* Énoncés des exercices
A. D'après l'entretien sur la viticulture bretonne, à quelle ville et à quelle période correspond la valeur thermique relevée à Quimper ?
B. Recopiez, dans l'entretien sur la viticulture bretonne, le passage allant de « Revue de presse » à « de la vigne ? ».

* Texte fourni
§ §
Revue de presse : Interview de Hervé Quénol, membre du CA de l’ ARVB.
Le réchauffement climatique avantage la viticulture bretonne
Par La rédaction de larvf.com Mis à jour le 10/09/2020 à 11:44
Partager La culture de la vigne se développe en Bretagne en raison de conditions climatiques de plus en plus favorables, même si les précipitations restent un frein.
- Hervé Quenol est climatologue, directeur de recherches au CNRS (Laboratoire LETG, Université Rennes 2).
Avec le réchauffement climatique, la Bretagne devient-elle une région propice à la culture de la vigne ?
Hervé Quenol : La Bretagne connaît un engouement assez incroyable. Ces dernières années, énormément de petits vignobles ont été plantés parce que les conditions thermiques sont intéressantes. Jusqu’à récemment, c’était plutôt des associations ou des agriculteurs qui plantaient quelques plants de vigne. Maintenant, les premiers vignobles commerciaux commencent à se planter. On observe une remontée vers le nord des zones de culture potentielle de la vigne. La vigne a besoin d’une somme de températures accumulées tout au long de sa croissance. Aujourd’hui, en Bretagne, on est au niveau des températures de l’Anjou d’il y a 50 ans. À la station météorologique de Quimper, on a une valeur (thermique) qui équivaut à ce qu’on avait à Angers dans les années 70-80. Lire aussi :
Ce phénomène est-il voué à se poursuivre dans les années à venir ?
Au niveau des températures, c’est assez positif. Il y a pas mal d’incertitudes mais il n’y a aucune raison qu’on n’arrive pas à faire du vin en Bretagne ces prochaines décennies. Les conditions seront bien plus favorables qu’aujourd’hui. Cependant, on parle toujours de la température mais il y a encore beaucoup de précipitations notamment l’été, ce qui pose des problèmes de maladie pour la vigne. Dans la moitié nord de la France, il n’y a pas eu d’augmentation ou de diminution des précipitations sur le siècle passé. Et sur les simulations du changement climatique futur, tous les modèles ne donnent pas la même chose. C’est assez complexe.
À contrario, on a vu des vignes brûler à cause de la canicule de 2019 dans le sud de la France. Les vagues de chaleur ne risquent-elles pas de rendre impossible la culture de la vigne dans certaines régions ?
Pour éviter ce type de problèmes, qu’on appelle l’échaudage, il y a des moyens d’adaptation. Le viticulteur évite par exemple d’effeuiller trop sa vigne de manière à protéger les grappes. Jusqu’à une certaine limite, les pratiques des viticulteurs peuvent limiter ce risque mais si les vagues de chaleur se succèdent, cela pourra poser des problèmes. D’une manière générale, l’impact des événements extrêmes va dépendre de l’intensité de l’événement mais surtout de la répétitivité les années suivantes. Si ces événements se répètent plusieurs années de suite (ce qui est prévu par les modélisations du climat futur), l’adaptation par les pratiques des viticulteurs sera beaucoup plus compliquée. Le problème va être aussi lié à la sécheresse dans le Sud. Pour le moment, on n’irrigue pas la vigne. Il y a une demande de la profession de pouvoir irriguer. Mais s’il n’y a plus d’eau, l’eau n’ira pas en priorité pour la vigne.
§ §
* Données fournies
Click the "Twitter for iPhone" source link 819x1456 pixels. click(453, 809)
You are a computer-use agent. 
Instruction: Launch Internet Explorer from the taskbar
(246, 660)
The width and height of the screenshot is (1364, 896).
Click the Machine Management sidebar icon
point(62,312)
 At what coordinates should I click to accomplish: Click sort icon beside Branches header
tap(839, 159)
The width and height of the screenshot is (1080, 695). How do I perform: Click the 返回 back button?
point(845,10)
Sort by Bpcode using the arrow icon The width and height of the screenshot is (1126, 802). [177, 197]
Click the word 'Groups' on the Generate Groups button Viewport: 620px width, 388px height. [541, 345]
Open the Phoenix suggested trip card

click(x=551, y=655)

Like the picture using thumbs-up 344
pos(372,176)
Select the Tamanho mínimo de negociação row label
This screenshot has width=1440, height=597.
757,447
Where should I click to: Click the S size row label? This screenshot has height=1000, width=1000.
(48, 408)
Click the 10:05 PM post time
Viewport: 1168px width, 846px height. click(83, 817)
§ §
* Corrigé par exercice
A. Elle correspond à celle d'Angers dans les années 70-80.

B.
Revue de presse : Interview de Hervé Quénol, membre du CA de l’ ARVB.
Le réchauffement climatique avantage la viticulture bretonne
Par La rédaction de larvf.com Mis à jour le 10/09/2020 à 11:44
Partager La culture de la vigne se développe en Bretagne en raison de conditions climatiques de plus en plus favorables, même si les précipitations restent un frein.
- Hervé Quenol est climatologue, directeur de recherches au CNRS (Laboratoire LETG, Université Rennes 2).
Avec le réchauffement climatique, la Bretagne devient-elle une région propice à la culture de la vigne ?